Si un día tengo que elegir, preferiría perder el corazón antes de perder mi capacidad de amar.
Desde hace un tiempo, entre muchas de las clasificaciones que solemos hacer de la gente en función de infinitos criterios, yo tengo claro que, por lo menos, hay dos clases de personas: las que son capaces y quieren amar, y las que no son capaces o no quieren amar.
Me siento afortunada hasta el momento de poder formar parte del primer grupo. Y de querer a una persona que también forma parte de él. Ahora más que nunca, la capacidad para querer y dar de mí a una persona me llena por dentro, me da vida, me permite sentir todo lo maravilloso que pasa a mi alrededor y también dentro de mí.
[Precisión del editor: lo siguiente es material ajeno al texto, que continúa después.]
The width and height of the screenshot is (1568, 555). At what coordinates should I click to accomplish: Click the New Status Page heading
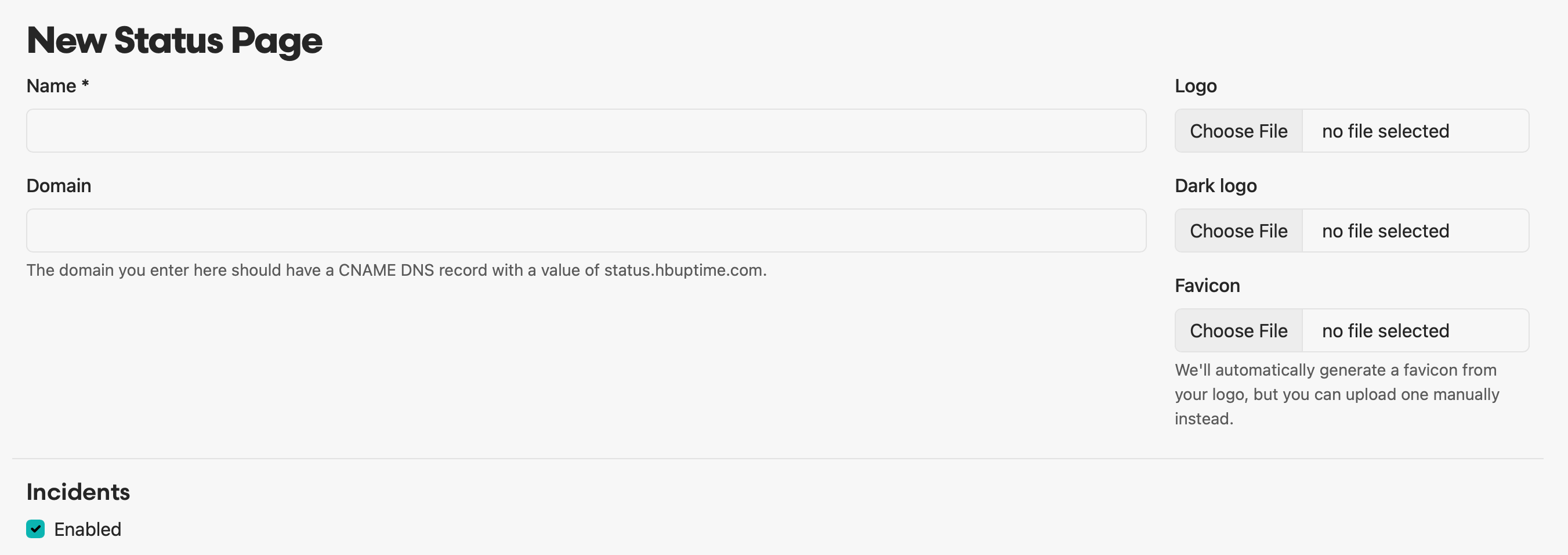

Creo que el cariño es una de las pocas cosas que, a la larga, te es devuelto en aquella cantidad que tú hayas aportado al mundo. A veces hay que esperar a que ello llegue. El mundo no siempre es equilibrado a corto plazo. Pero, como la gasolina que mueve nuestras vidas, es siempre necesario dar para estar en movimiento.
Es grato saber que precisamente esa capacidad de amar te permite descubrir, experimentar, sentir y vivir aquello que otros no pueden. Y comprobar la de cosas maravillosas que ello te aporta. Es como tener el privilegio de llegar a un lugar más alto, como sobre una nube, desde el que divisarlo todo, desde el que respirar un aire más fresco y puro, desde el que sentir el movimiento de la tierra con más vibración y pulso.
A quien le falta la vista, puede vivir sin ella. Quien no puede oír, puede vivir sin ello. Quien no tiene piernas, no tiene casa, no tiene trabajo o no tiene familia, puede vivir perfectamente.
Pero lo último que me gustaría un día es perder la única parte de mi cuerpo que verdaderamente sí que me impediría vivir: la capacidad de amar.